The noise of the square is behind me. I enter the Library: I feel the pull of the books like a physical force, and the quiet of this orderly place where time has been magically embalmed and preserved. To either side, the sudden faces of readers lost in lucid dreams are outlined by the light of the “studious lamps” (to use Milton’s figure of speech). I recall that I have remembered this trope before, in this place, along with that other epithet that defines the atmosphere: the “dry camel” of your Lunaraio sentimental and a hexameter from the Aeneid that uses the same figure but goes so far beyond it.
Ibant obscuri sola sub nocte per umbras
These thoughts bring me to your office door. I go in; we exchange a few conventional but cordial words, and I give you a copy of this book. I think I am right, Lugones, in believing that you did not dislike me, and that you would have been amused to find some of my work to your liking. Nothing like that ever happened, but this time you turn the pages and read a line here or there approvingly, because you have recognized your own voice in them, perhaps, or because faulty execution is less important to you than sound theory.
With this my dream dissolves, like water mixing with water. The vast library that stands all around me is on México Street, not Rodríguez Peña, and you, Lugones, took your life early in 1938. Vanity and nostalgia have led me to fabricate an impossible scene. So be it, I say to myself, for I too will soon be dead, your time will be mistaken for mine, the order of events will be lost in the universe of symbols, and in some way it will be fair to say that I did take you a copy of this book, and you received it.
J. L. B.
Buenos Aires, August 9, 1960
Jorge Francisco Isidoro Luis Borges (24 August 1899 – 14 June 1986), known as Jorge Luis Borges, was an Argentine short-story writer, essayist, poet and translator born in Buenos Aires. His work embraces the "character of unreality in all literature". His most famous books, Ficciones (1944) and The Aleph (1949), are compilations of short stories interconnected by common themes such as dreams, labyrinths, libraries, mirrors, animals, fictional writers, philosophy, religion and God.
Borges' works have contributed to philosophical literature and also to both the fantasy and magical realism genres. The genre of magical realism reacted against the dominant realism and naturalism of the nineteenth century. Critic Ángel Flores, the first to use the term, considers the beginning of the movement to be the release of Borges' A Universal History of Infamy (1935). Scholars have also suggested that Borges's progressive blindness helped him to create innovative literary symbols through imagination. His late poems dialogue with such cultural figures as Spinoza, Camões, and Virgil.
In 1914 his family moved to Switzerland, where he studied at the Collège de Genève. The family travelled widely in Europe, including stays in Spain.

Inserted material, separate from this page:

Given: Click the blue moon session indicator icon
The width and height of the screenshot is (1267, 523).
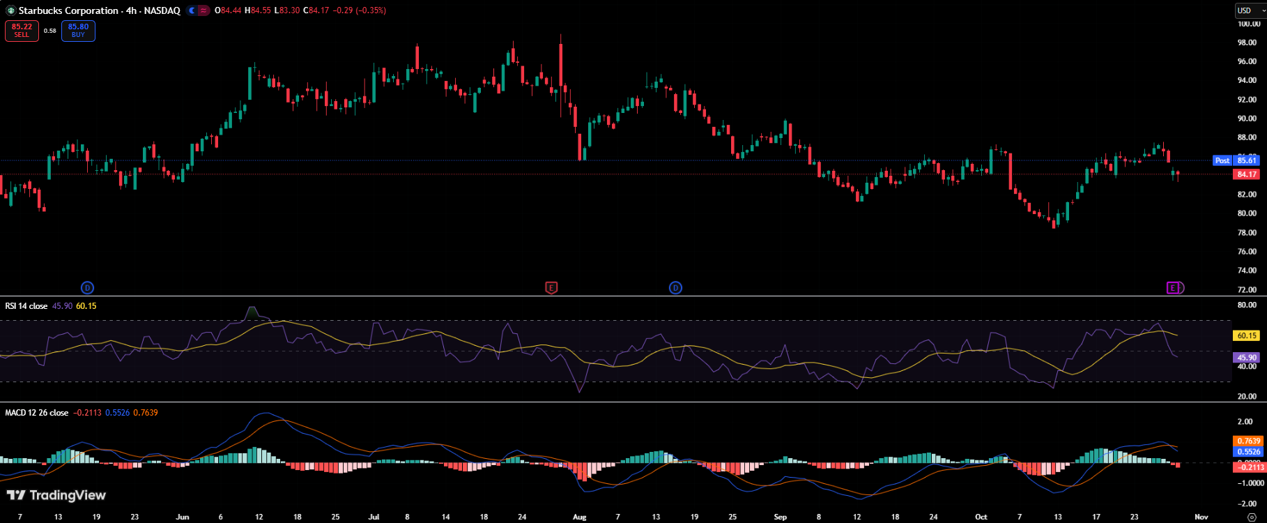Looking at the screenshot, I should (192, 10).
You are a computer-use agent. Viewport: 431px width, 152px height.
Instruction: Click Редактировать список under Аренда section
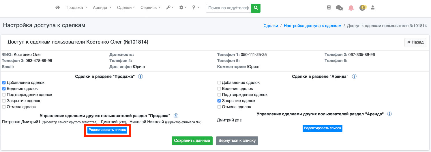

On his return to Argentina in 1921, Borges began publishing his poems and essays in surrealist literary journals. He also worked as a librarian and public lecturer. In 1955 he was appointed director of the National Public Library and professor of Literature at the University of Buenos Aires. In 1961 he came to international attention when he received the first ever Prix International, sharing the award with Samuel Beckett. In 1971 he won the Jerusalem Prize. His work was translated and published widely in the United States and in Europe. Borges himself was fluent in several languages. Borges dedicated his final work, The Conspirators, to the city of Geneva, Switzerland, and it was there, in 1986, that he chose to die.
His international fame was consolidated in the 1960s, aided by the "Latin American Boom" and the success of Gabriel García Márquez's One Hundred Years of Solitude. Writer and essayist J. M. Coetzee said of him: "He, more than anyone, renovated the language of fiction and thus opened the way to a remarkable generation of Spanish American novelists."